EXTRACTED DATA:
--- --- ---

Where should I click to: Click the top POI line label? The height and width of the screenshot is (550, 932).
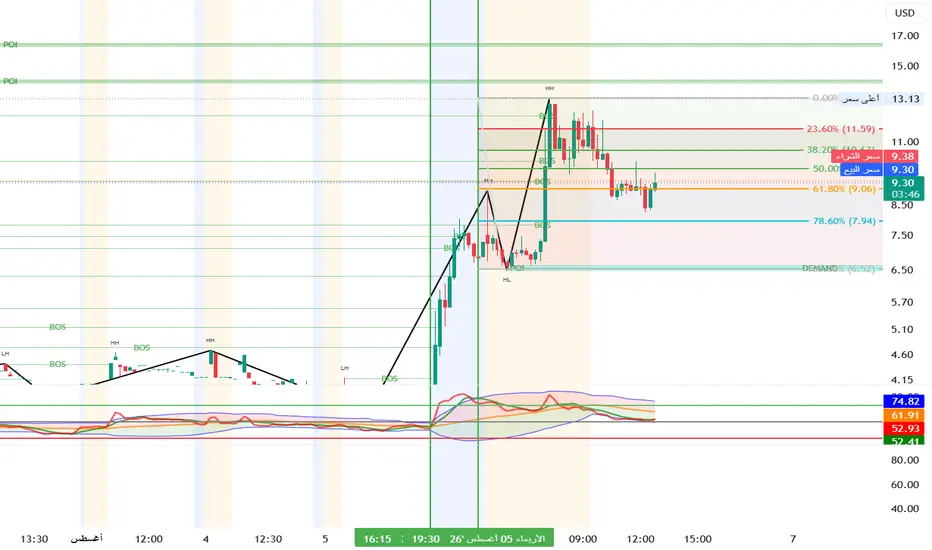[10, 45]
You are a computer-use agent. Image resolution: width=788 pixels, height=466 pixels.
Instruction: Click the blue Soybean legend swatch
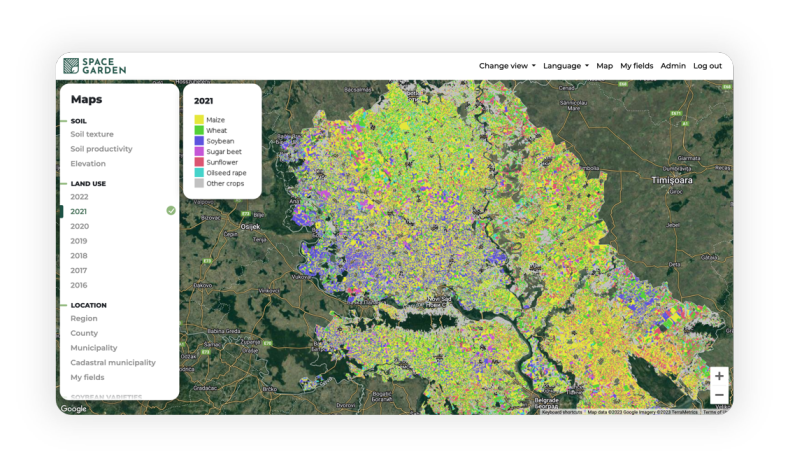(199, 141)
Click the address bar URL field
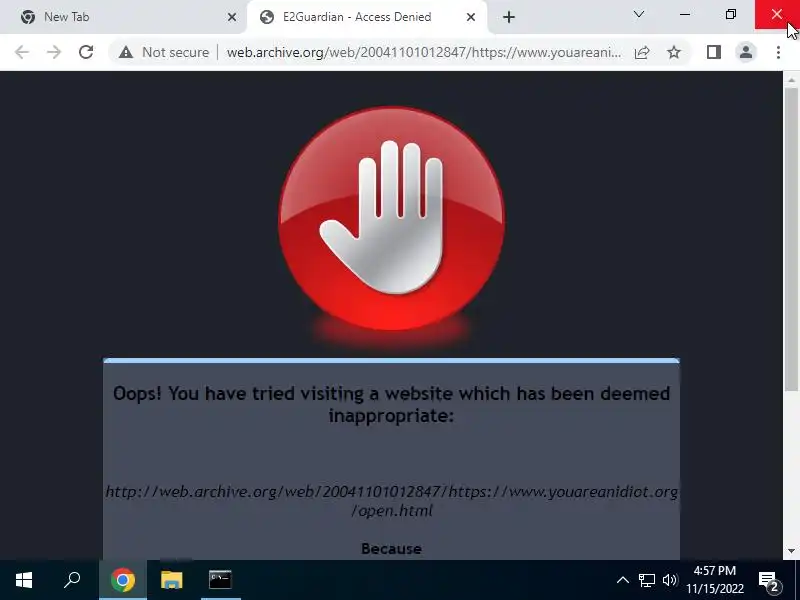The width and height of the screenshot is (800, 600). [x=423, y=52]

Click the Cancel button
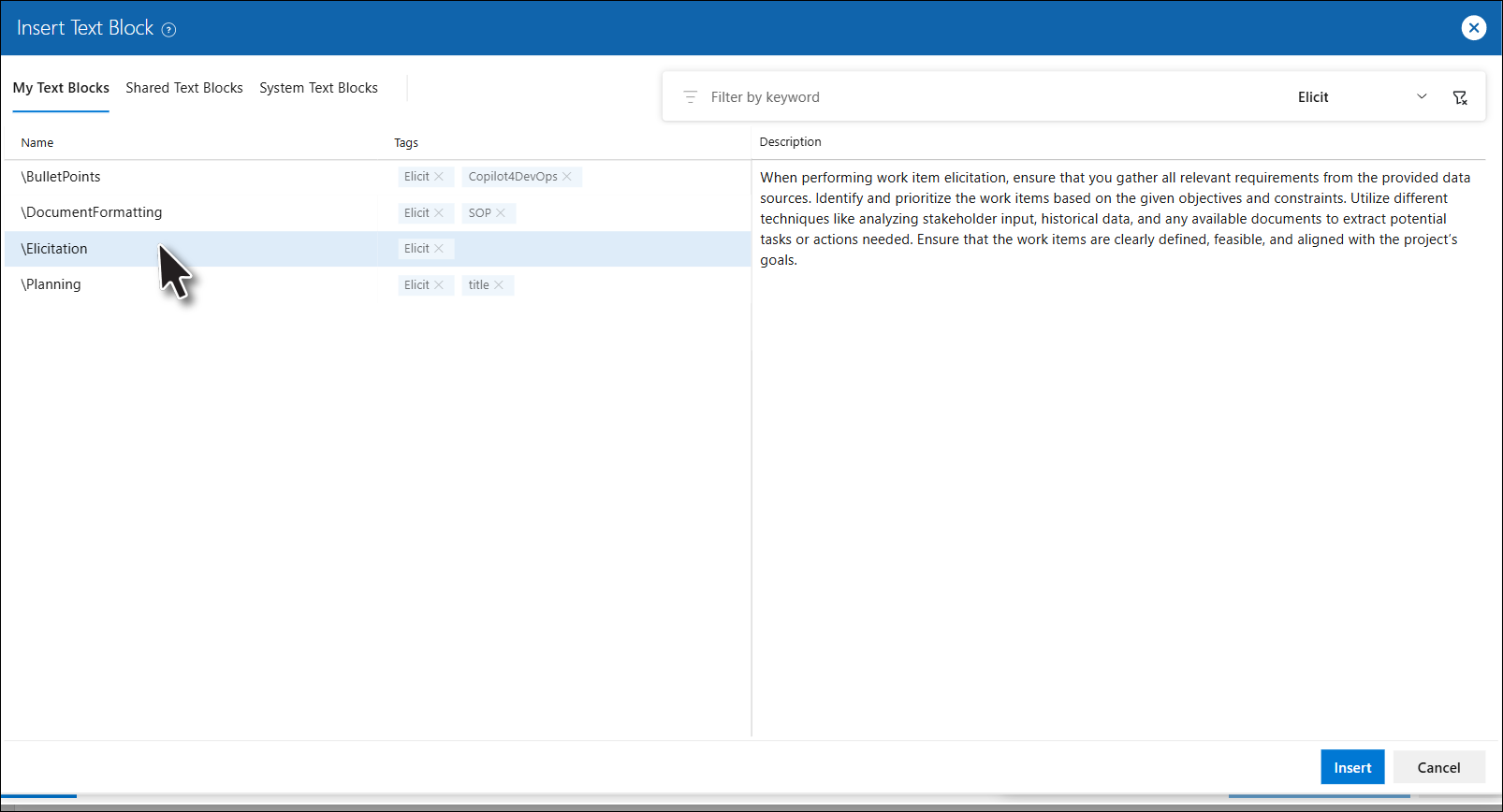[1437, 767]
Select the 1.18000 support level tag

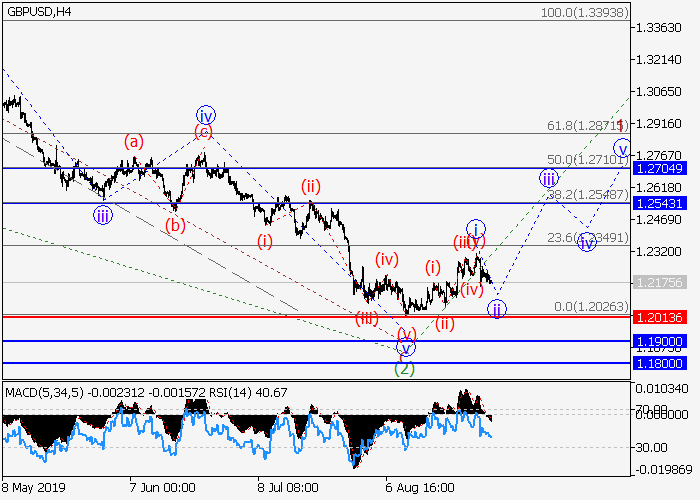658,363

--- --- ---

TASK TO COMPLETE:
Exact repetition of the material above is required, with the images removed.

REPLY:
Where should I click to: Click the top POI line label? The height and width of the screenshot is (550, 932).
[10, 45]
You are a computer-use agent. Image resolution: width=788 pixels, height=466 pixels.
Instruction: Click the blue Soybean legend swatch
(199, 141)
Click the address bar URL field
The width and height of the screenshot is (800, 600). [x=423, y=52]

Click the Cancel button
[1437, 767]
Select the 1.18000 support level tag

658,363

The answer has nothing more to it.